Long term readers may remember that, back in 2014, my company published a rather splendid item in book form, Mischa Hooker’s marvellous translation of Origen’s Homilies on Ezekiel, including the catena fragments, with facing Greek text; some 700+ pages of it.  This was the second volume in the Ancient Texts in Translation series, from Chieftain Publishing.  The hardback was very splendid; and the paperback is a solid item too.

Hard sell:  The book is available still on Amazon.com in hardback ($80) and paperback ($45); and Amazon.co.uk in hardback (£50) and paperback (£30).  Amazon don’t keep a lot of stock, naturally, but you can order any of these as all are in print.  Lead time is probably about a week when out of stock.  Please get your university library to buy it!

The idea behind creating paper books was always to sell enough copies to justify commissioning more academic translations, ideally to university libraries.  Once sales dried up, the book would be released onto the web in the public domain.  This was (and is still) always the intention.

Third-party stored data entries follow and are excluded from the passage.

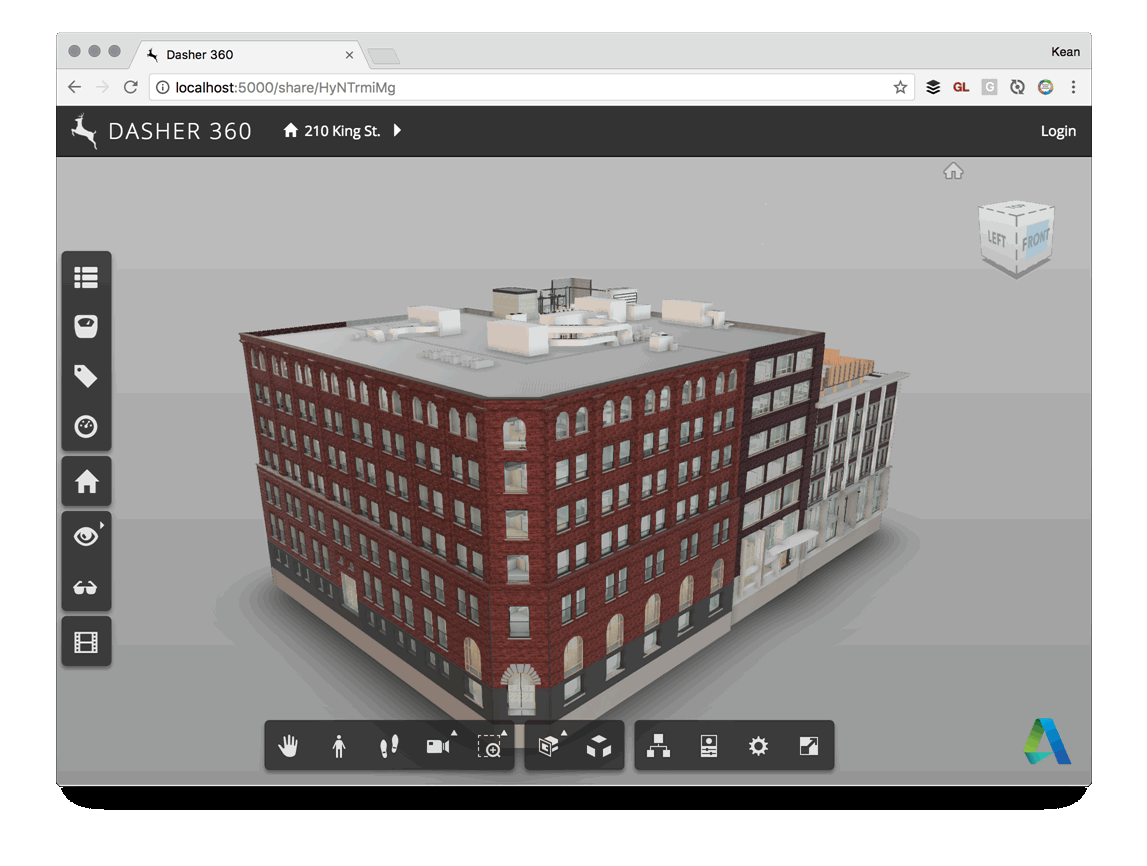Open viewer settings gear
The height and width of the screenshot is (866, 1147).
(x=759, y=746)
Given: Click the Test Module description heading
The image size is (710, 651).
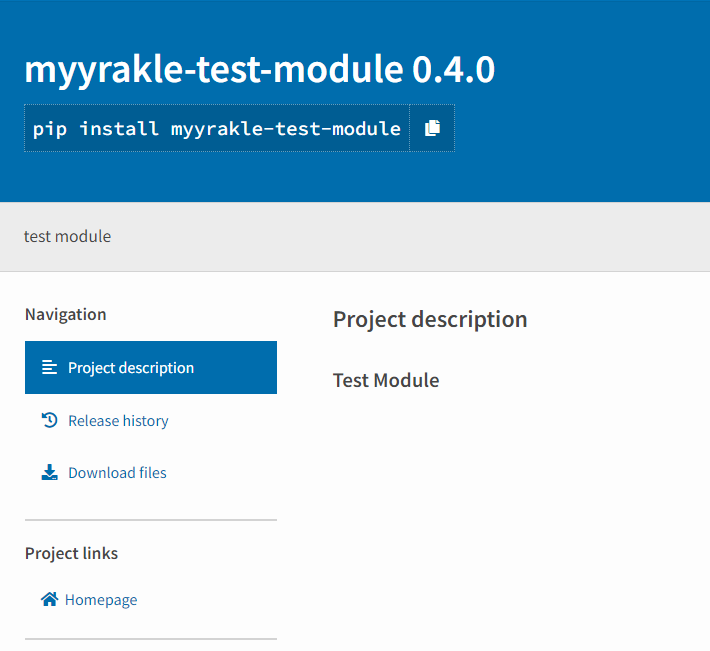Looking at the screenshot, I should 386,380.
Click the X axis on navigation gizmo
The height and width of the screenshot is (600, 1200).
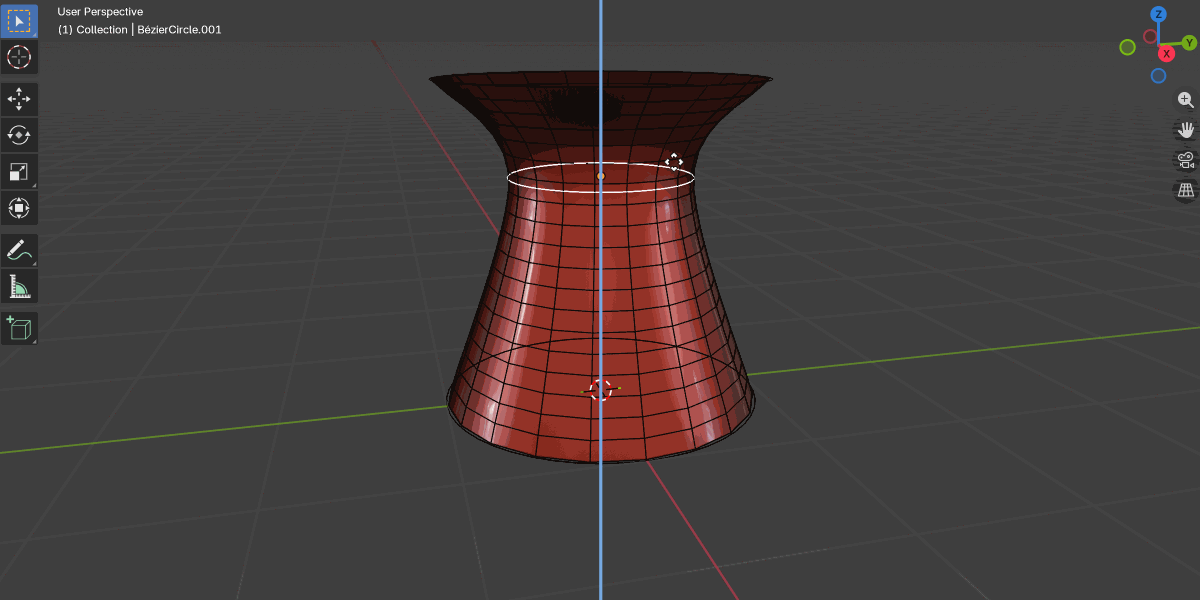click(1166, 54)
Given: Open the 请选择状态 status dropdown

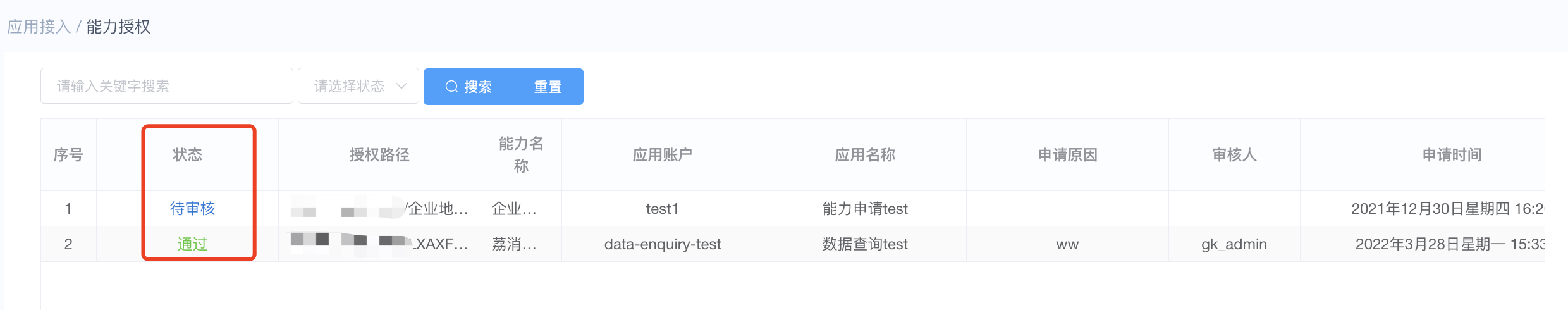Looking at the screenshot, I should (358, 86).
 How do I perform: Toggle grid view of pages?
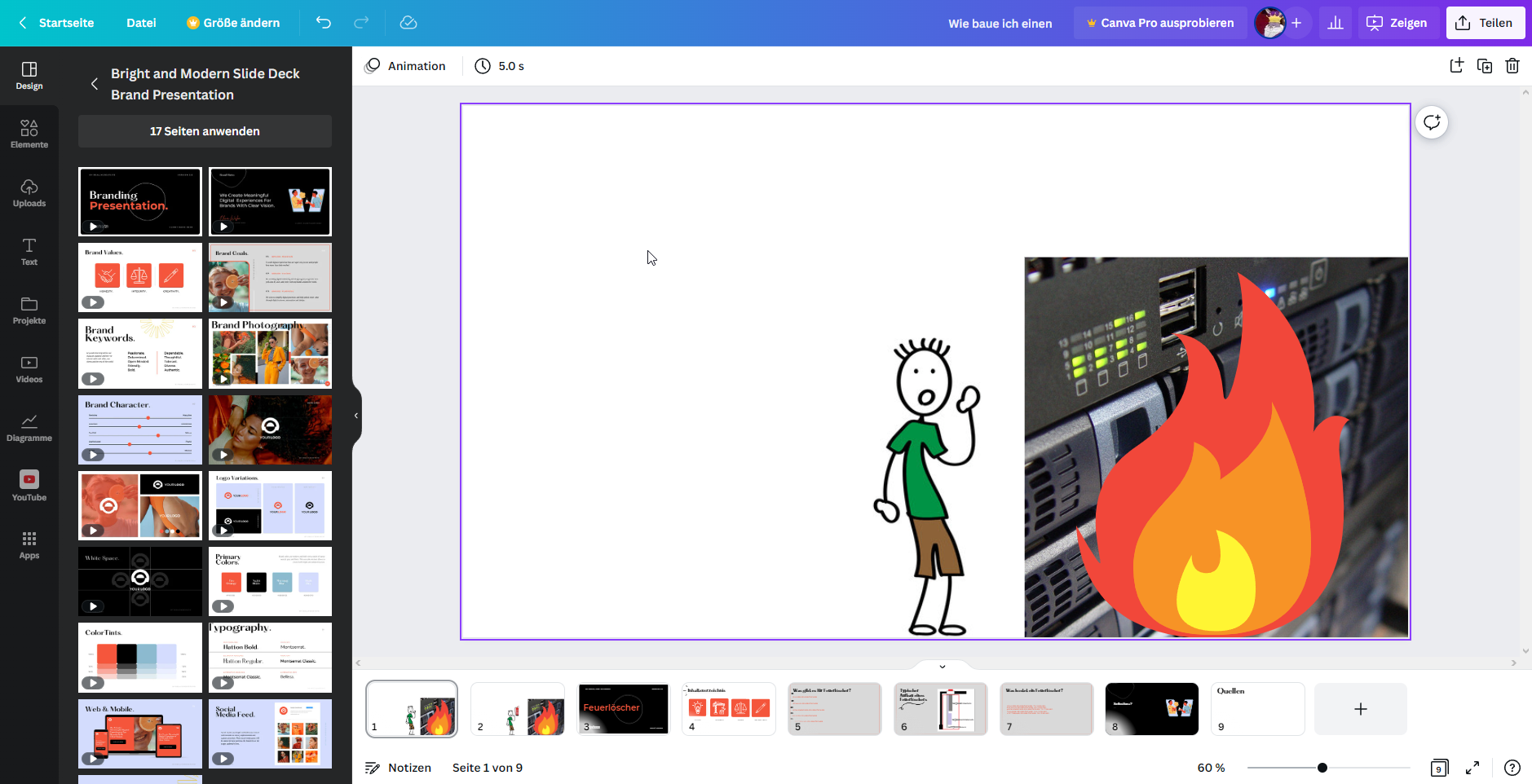1439,768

It’s interesting to find that the book is turning out to be something of a slow burner.  Initial sales were not impressive.  Originally no English translation existed of these homilies.  But during the project, the excellent Thomas P. Scheck released one in the well-known Ancient Christian Writers series; and this naturally stole our thunder somewhat.  However he only included a translation of the 14 homilies from Latin, without the original language or the fragments.  Dr Hooker did take account of the Scheck version, which appeared when ours was almost complete.

But I find that the book has continued to sell!  In fact I was surprised to find that it made enough money last year, after three years, to justify keeping it in print for another year.  This was unexpected.

Today I learn that a new review of it has appeared, by Peter W. Martens, in the Society for Biblical Literature’s journal, the Review of Biblical Literature, and published 3rd Jan. 2018.  The review is accessible to SBL members here.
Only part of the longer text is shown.